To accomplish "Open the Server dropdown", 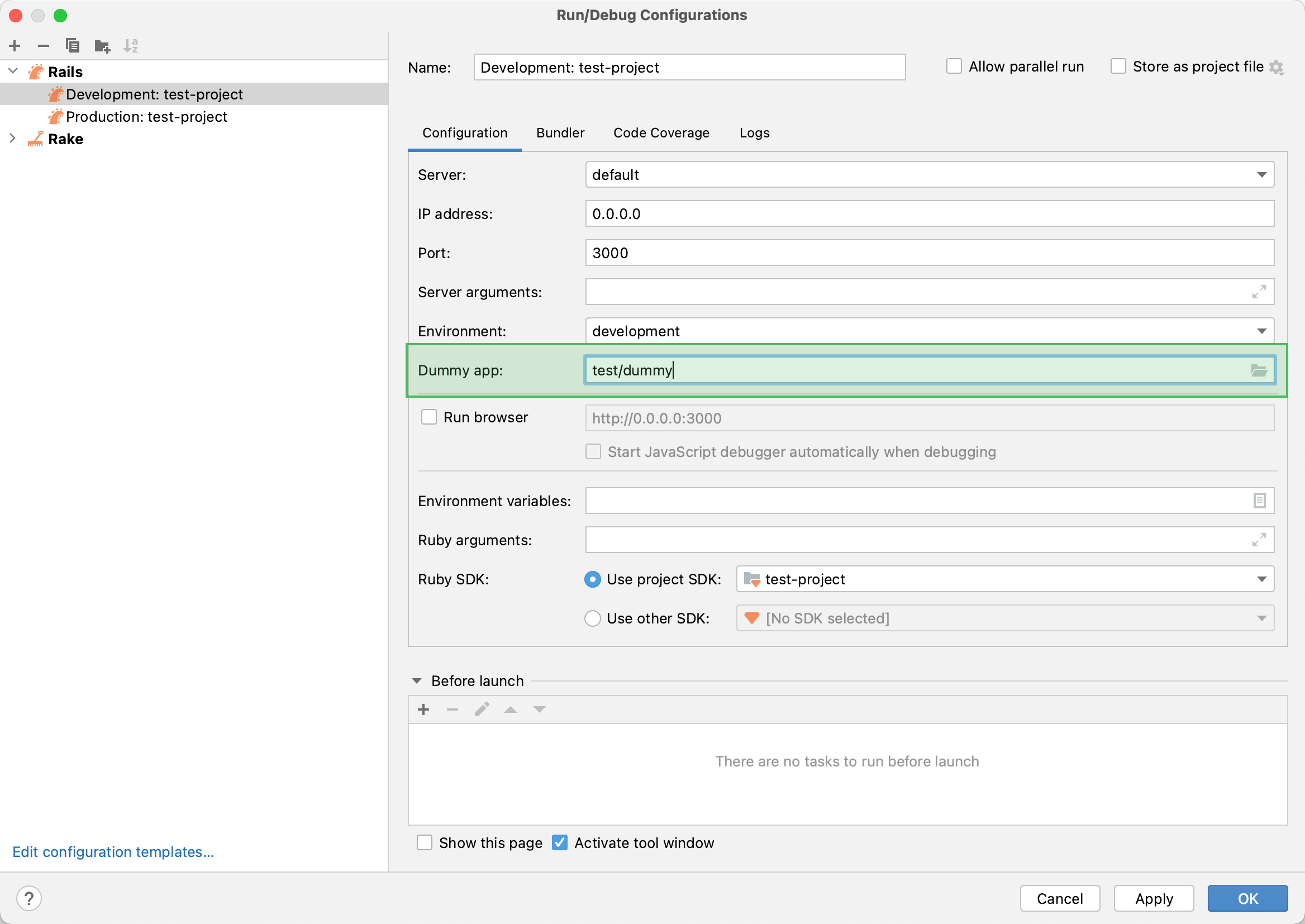I will click(x=1263, y=175).
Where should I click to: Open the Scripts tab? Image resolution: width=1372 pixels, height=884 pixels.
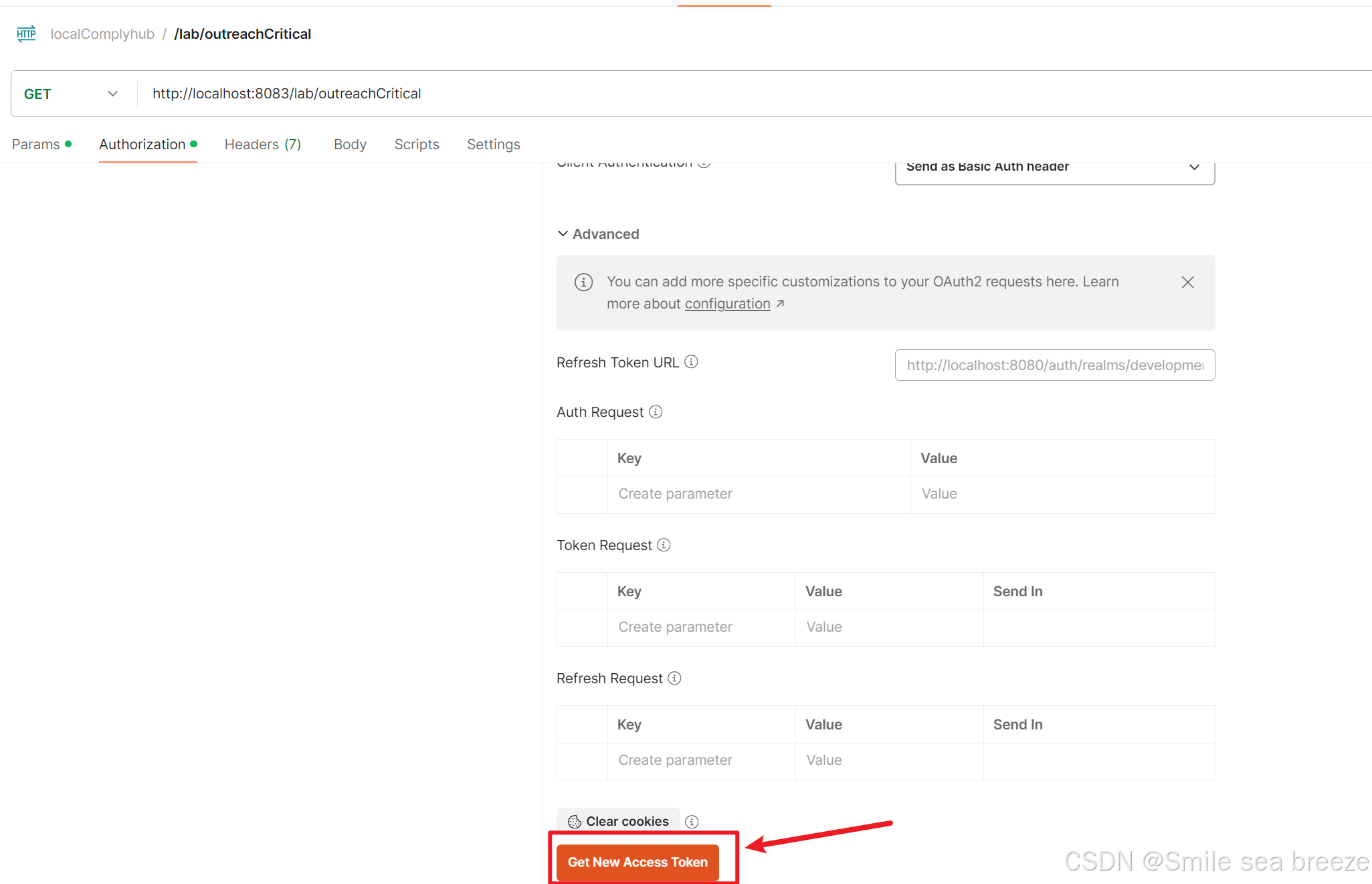416,145
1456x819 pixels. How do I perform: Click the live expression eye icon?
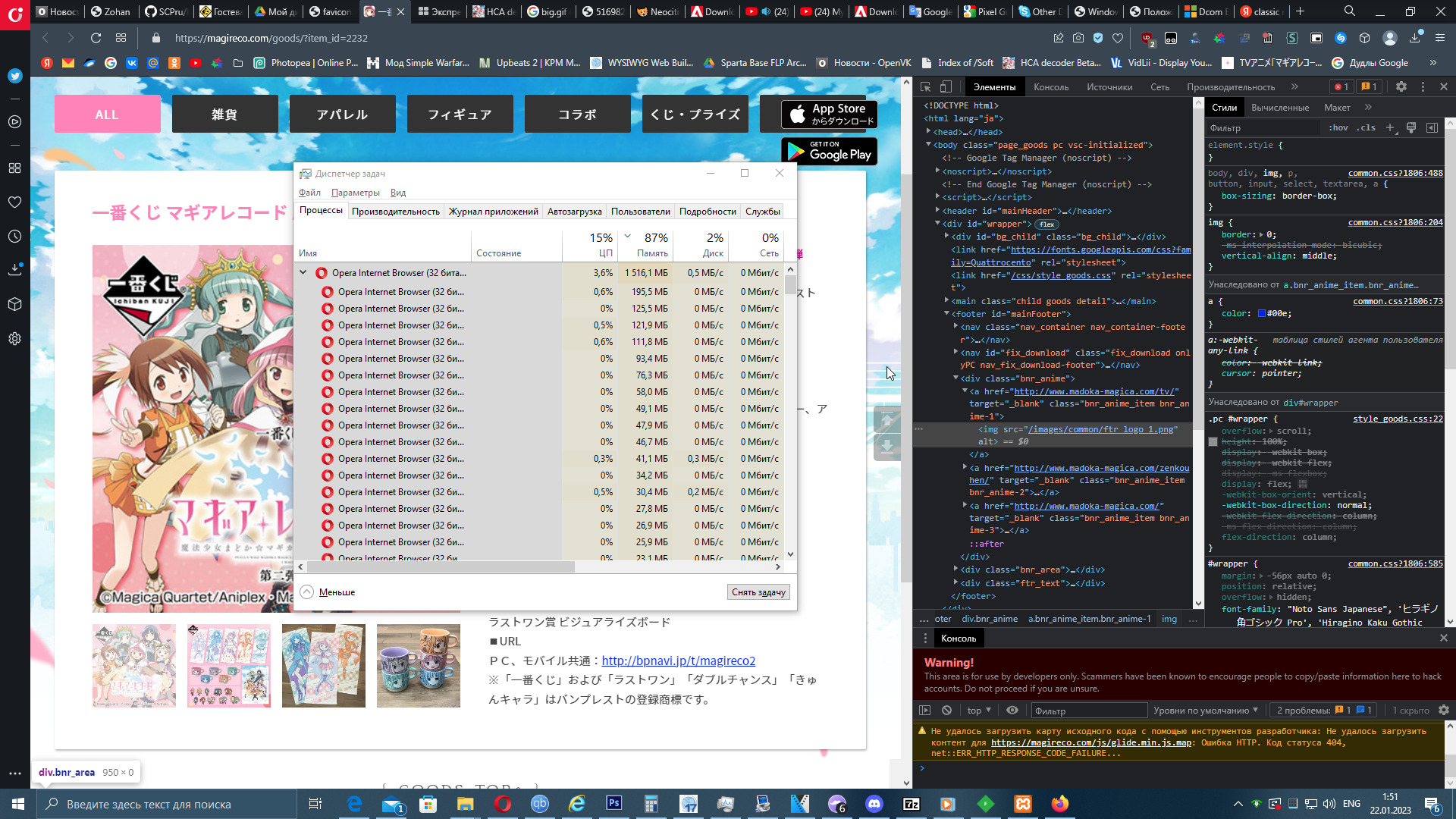tap(1012, 711)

■ ■ ■

### [GOAL OF THE EXERCISE]
The expected output is the exact run of lines from the one containing "Where should I" through the final line of the data above, both ends included, with no pictures.

### [SOLUTION FOR THIS PROBLEM]
Where should I click to: Open the Scripts tab? Image resolution: width=1372 pixels, height=884 pixels.
416,145
1456x819 pixels. How do I perform: Click the live expression eye icon?
tap(1012, 711)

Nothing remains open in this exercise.